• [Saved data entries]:

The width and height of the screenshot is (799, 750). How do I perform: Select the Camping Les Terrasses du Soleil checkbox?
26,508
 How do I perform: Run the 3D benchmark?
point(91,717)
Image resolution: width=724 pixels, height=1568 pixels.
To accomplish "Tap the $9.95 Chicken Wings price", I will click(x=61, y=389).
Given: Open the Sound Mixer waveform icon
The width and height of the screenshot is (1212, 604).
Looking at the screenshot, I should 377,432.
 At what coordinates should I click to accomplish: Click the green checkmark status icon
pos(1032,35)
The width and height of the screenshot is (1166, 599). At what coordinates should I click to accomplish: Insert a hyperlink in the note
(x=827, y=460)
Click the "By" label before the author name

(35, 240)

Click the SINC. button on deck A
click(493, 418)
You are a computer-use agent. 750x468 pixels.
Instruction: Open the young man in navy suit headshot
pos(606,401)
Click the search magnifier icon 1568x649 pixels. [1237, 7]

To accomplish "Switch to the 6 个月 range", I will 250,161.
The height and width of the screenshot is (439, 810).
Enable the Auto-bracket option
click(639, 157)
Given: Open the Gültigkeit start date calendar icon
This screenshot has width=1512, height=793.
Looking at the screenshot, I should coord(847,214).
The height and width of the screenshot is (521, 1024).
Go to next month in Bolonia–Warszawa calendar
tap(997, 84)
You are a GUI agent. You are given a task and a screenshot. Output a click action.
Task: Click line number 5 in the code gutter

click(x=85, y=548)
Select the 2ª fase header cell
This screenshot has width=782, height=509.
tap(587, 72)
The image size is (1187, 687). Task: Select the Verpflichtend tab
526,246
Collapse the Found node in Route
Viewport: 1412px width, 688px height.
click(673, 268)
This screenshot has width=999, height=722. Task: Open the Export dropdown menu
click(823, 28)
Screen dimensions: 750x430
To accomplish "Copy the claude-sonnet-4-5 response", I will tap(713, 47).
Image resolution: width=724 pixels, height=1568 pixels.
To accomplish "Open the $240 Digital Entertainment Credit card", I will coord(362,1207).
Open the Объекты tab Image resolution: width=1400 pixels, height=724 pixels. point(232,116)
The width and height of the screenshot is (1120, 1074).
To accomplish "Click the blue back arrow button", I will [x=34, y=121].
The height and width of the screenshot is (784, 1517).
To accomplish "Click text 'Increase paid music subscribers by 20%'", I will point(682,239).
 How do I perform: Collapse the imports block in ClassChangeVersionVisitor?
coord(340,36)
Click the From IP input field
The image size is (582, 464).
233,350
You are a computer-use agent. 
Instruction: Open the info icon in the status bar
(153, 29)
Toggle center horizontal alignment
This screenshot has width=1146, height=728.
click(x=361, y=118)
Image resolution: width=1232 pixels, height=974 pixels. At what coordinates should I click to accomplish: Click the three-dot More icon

• [HOW TO COMPLETE THIS TASK]:
Reproduce the data in full, precisely as given.

• [REPLY]:
The width and height of the screenshot is (799, 750). How do I perform: Select the Camping Les Terrasses du Soleil checkbox?
26,508
 How do I perform: Run the 3D benchmark?
point(91,717)
Image resolution: width=724 pixels, height=1568 pixels.
To accomplish "Tap the $9.95 Chicken Wings price", I will click(x=61, y=389).
Given: Open the Sound Mixer waveform icon
The width and height of the screenshot is (1212, 604).
Looking at the screenshot, I should 377,432.
 At what coordinates should I click to accomplish: Click the green checkmark status icon
pos(1032,35)
The width and height of the screenshot is (1166, 599). At what coordinates should I click to accomplish: Insert a hyperlink in the note
(x=827, y=460)
Click the "By" label before the author name

(35, 240)

Click the SINC. button on deck A
click(493, 418)
You are a computer-use agent. 750x468 pixels.
Instruction: Open the young man in navy suit headshot
pos(606,401)
Click the search magnifier icon 1568x649 pixels. [1237, 7]

To accomplish "Switch to the 6 个月 range", I will 250,161.
The height and width of the screenshot is (439, 810).
Enable the Auto-bracket option
click(639, 157)
Given: Open the Gültigkeit start date calendar icon
This screenshot has width=1512, height=793.
Looking at the screenshot, I should coord(847,214).
The height and width of the screenshot is (521, 1024).
Go to next month in Bolonia–Warszawa calendar
tap(997, 84)
You are a GUI agent. You are given a task and a screenshot. Output a click action.
Task: Click line number 5 in the code gutter

click(x=85, y=548)
Select the 2ª fase header cell
This screenshot has width=782, height=509.
tap(587, 72)
The image size is (1187, 687). Task: Select the Verpflichtend tab
526,246
Collapse the Found node in Route
Viewport: 1412px width, 688px height.
click(673, 268)
This screenshot has width=999, height=722. Task: Open the Export dropdown menu
click(823, 28)
Screen dimensions: 750x430
To accomplish "Copy the claude-sonnet-4-5 response", I will tap(713, 47).
Image resolution: width=724 pixels, height=1568 pixels.
To accomplish "Open the $240 Digital Entertainment Credit card", I will coord(362,1207).
Open the Объекты tab Image resolution: width=1400 pixels, height=724 pixels. point(232,116)
The width and height of the screenshot is (1120, 1074).
To accomplish "Click the blue back arrow button", I will [x=34, y=121].
The height and width of the screenshot is (784, 1517).
To accomplish "Click text 'Increase paid music subscribers by 20%'", I will point(682,239).
 How do I perform: Collapse the imports block in ClassChangeVersionVisitor?
coord(340,36)
Click the From IP input field
The image size is (582, 464).
233,350
You are a computer-use agent. 
Instruction: Open the info icon in the status bar
(153, 29)
Toggle center horizontal alignment
This screenshot has width=1146, height=728.
click(x=361, y=118)
Image resolution: width=1232 pixels, height=974 pixels. At what coordinates should I click to accomplish: Click the three-dot More icon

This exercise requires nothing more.